Architecture

General architecture

The project consists of multiple components: a number of native Linux plugin libraries for different plugin formats, matching chainloader libraries that act as stubs to load the former libraries, and one or two plugin host applications that can run under Wine depending on whether or not the bitbridging functionality has been enabled.

The main idea is that when the host loads a (chainloader) plugin, the plugin will try to locate the corresponding Windows plugin, and it will then start a Wine process to host that Windows plugin. Depending on the architecture of the Windows plugin and the configuration in the yabridge.toml config files (see the readme for more information), yabridge will pick between the four plugin host applications named above. When a plugin has been configured to use plugin groups, instead of spawning a new host process the plugin will try to connect to an existing group host process first and ask it to host the Windows plugin within that process.

The chainloader libraries are compact dependencyless shims that load the corresponding plugin library and forward calls to the plugin API's entry poitn functions. This allows the plugin library to be updated without needing to replace existing copies of the chainloader library. That makes using a distro-packaged version of yabridge more convenient soname rebuilds won't require a yabridgectl sync for yabridge to keep working. It also means that multiple plugins can all share the same yabridge plugin bridge library instance, since the same library will be dlopen()'d into a single process multiple times. This can help increase the L1i cache hit rate when using multiple yabridge plugins.

Communication

Once the Wine plugin host has started or the group host process has accepted the request to host the plugin, communication between the native plugin and the Windows plugin host will be set up using a series of Unix domain sockets. How exactly these are used and distributed depends on the plugin format but the basic approach remains the same. When the plugin or the host calls a function or performs a callback, the arguments to that function and any additional payload data gets serialized into a struct which then gets sent over the socket. This is done using the bitsery binary serialization library. On the receiving side there will be a thread idly waiting for data to be sent over the socket, and when it receives a request it will pass the payload data over to the corresponding function and then returns the results again using the same serialization process.

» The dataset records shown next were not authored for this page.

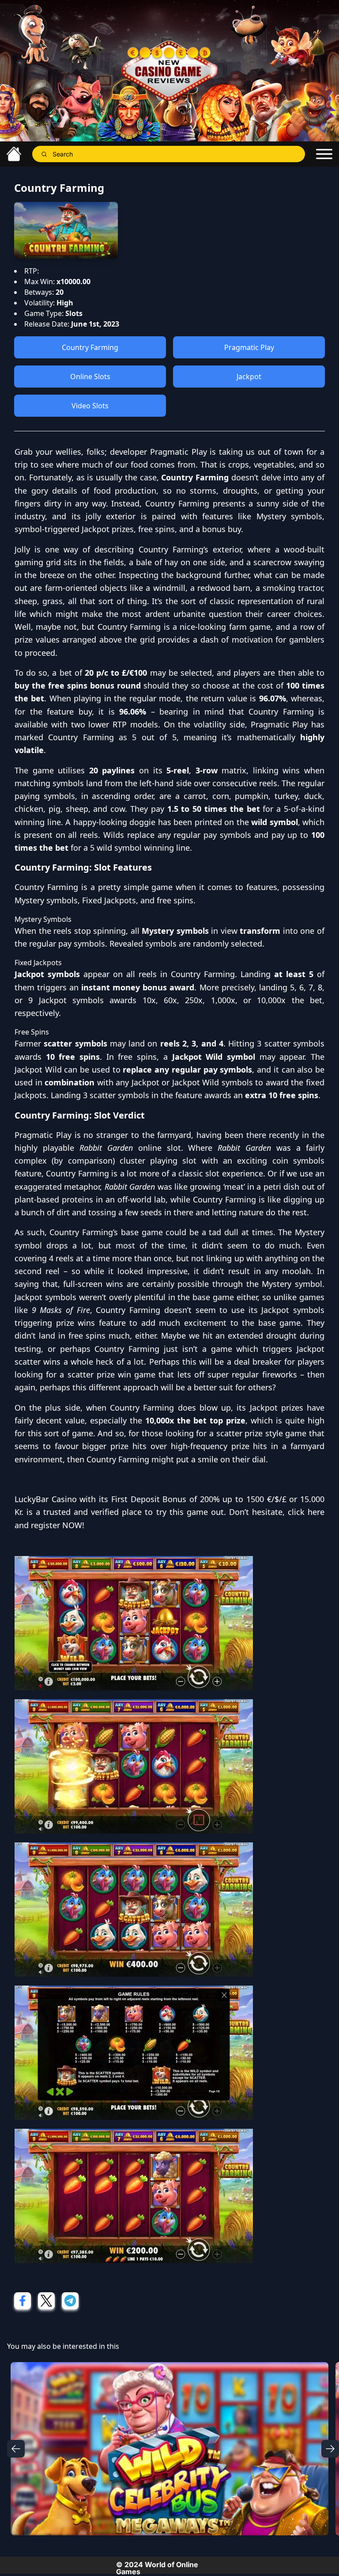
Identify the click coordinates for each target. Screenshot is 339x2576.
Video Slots (90, 406)
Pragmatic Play (249, 347)
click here (306, 1512)
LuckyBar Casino (46, 1499)
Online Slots (90, 376)
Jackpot (249, 376)
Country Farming (90, 347)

One important detail for this approach is the ability to spawn additional sockets when needed. Because reads and writes on these sockets are necessarily blocking (requests may not arrive out of order, and on the receiving side there is no other work to do anyways), a socket can only be used to handle a single function call at a time. This can cause issues with certain mutually recursive function calling sequences, particularly when dealing with opening and resizing editors. To work around this, for some sockets yabridge will spawn an additional background thread that asynchronously accepts new connections on that socket endpoint. When the host or the plugin wants to call a function over a socket that is currently being written to (i.e. when the mutex for that socket is locked), yabridge will make a new socket connection and it will send the payload data over that new socket. This will cause a new thread to be spawned on the receiving side which then handles the request. All of this behaviour is encapsulated and further documented in the AdHocSocketHandler class and all of the classes derived from it.

Another important detail when it comes to communication is the handling of certain function calls on the Wine plugin host side. On Windows anything that interacts with the Win32 message loop or the GUI has to be done from the same thread (or typically the main thread). To do this yabridge will execute certain 'unsafe' functions that are likely to interact with these things from the main thread. The main thread also periodically handles Win32 and optionally also X11 events (when there are open editors) using an Asio timer, so these function calls can all be done from that same thread by posting a task to the Asio IO context.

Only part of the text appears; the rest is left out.